Many may be glad to see 2009 leave and take the bad recession with it. For those who make New Year’s resolutions every year and want to improve their financial picture in 2010, William Even, the Raymond E. Glos Professor of Economics at Miami University and a pension expert, has some resolutions for the average investor:

1. Evaluate the adequacy of your savings plan for retirement

“Many retirement calculators available on the Web can help you evaluate the adequacy of your savings plan,” Even says. “You provide information on current assets, income levels, projected retirement dates, etc., and the retirement calculator will tell you if you’re on target with your goals.”

2. Build a savings account for emergencies sufficient to cover living expenses for at least three months

“A three-month cushion is a typical recommendation, but if you are particularly nervous about your job situation, you may want to increase the size of that cushion,” Even says.

3. If your savings plan is inadequate, increase your savings rate over time

“If you have a 401(k) plan through your employer, you can commit to increased saving by adjusting your contribution to the 401(k) plan,” recommends Even. “If you don’t have an employer-sponsored pension, consider pre-committing to saving by having a specified amount transferred into a savings fund every time you receive a paycheck. Some employers offer a ‘save more tomorrow’ plan that allows you to commit a specified share of any pay increase to increased savings.”

4. Examine your portfolio allocation at least twice per year and rebalance if necessary

“Your asset allocation should depend on your risk preferences and age,” Even said. “Asset allocations should be reexamined regularly as there is evidence that most people do not rebalance their portfolios often enough. If you want to consider a passive method for adjusting your asset allocation, consider a life-cycle fund. These funds automatically reallocate your portfolio over time and gradually shift to a more conservative asset allocation based upon the target date that you choose for retirement.”

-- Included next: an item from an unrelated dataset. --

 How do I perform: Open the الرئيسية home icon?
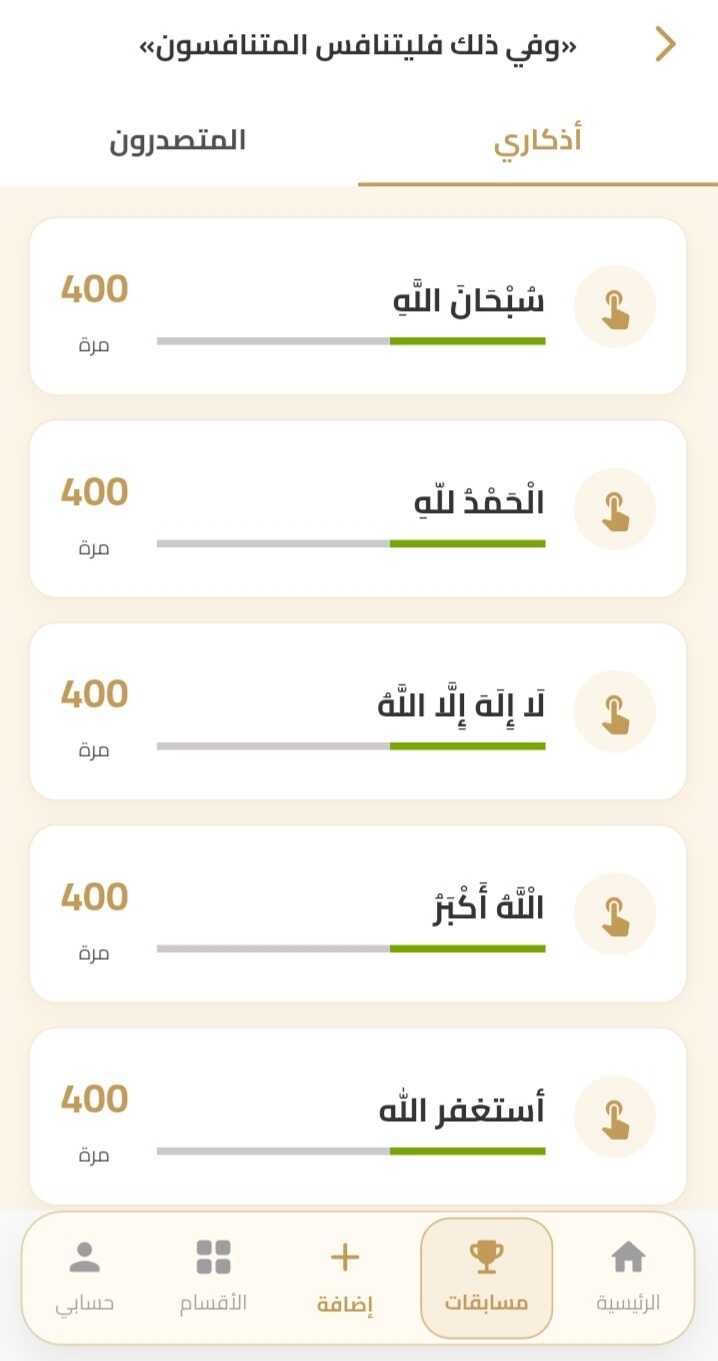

5. Consider the tax consequences of your retirement savings plan

“If you have access to a tax deferred savings plan (e.g. a 401(k)) through work, take advantage of it and if your employer matches your contributions, be sure to contribute enough to maximize the employer match,” according to Even. “Also, give some thought to the new Roth 401(k) if your employer offers it. The regular IRA allows you to defer taxes on your contributions and investment earnings. With the Roth IRA, you pay taxes on the contributions today, but pay no taxes in the future. Consequently, if you think your tax rate will be higher in retirement than it is now, you should consider the Roth 401(k). If you think the reverse will be true, choose the regular 401(k).”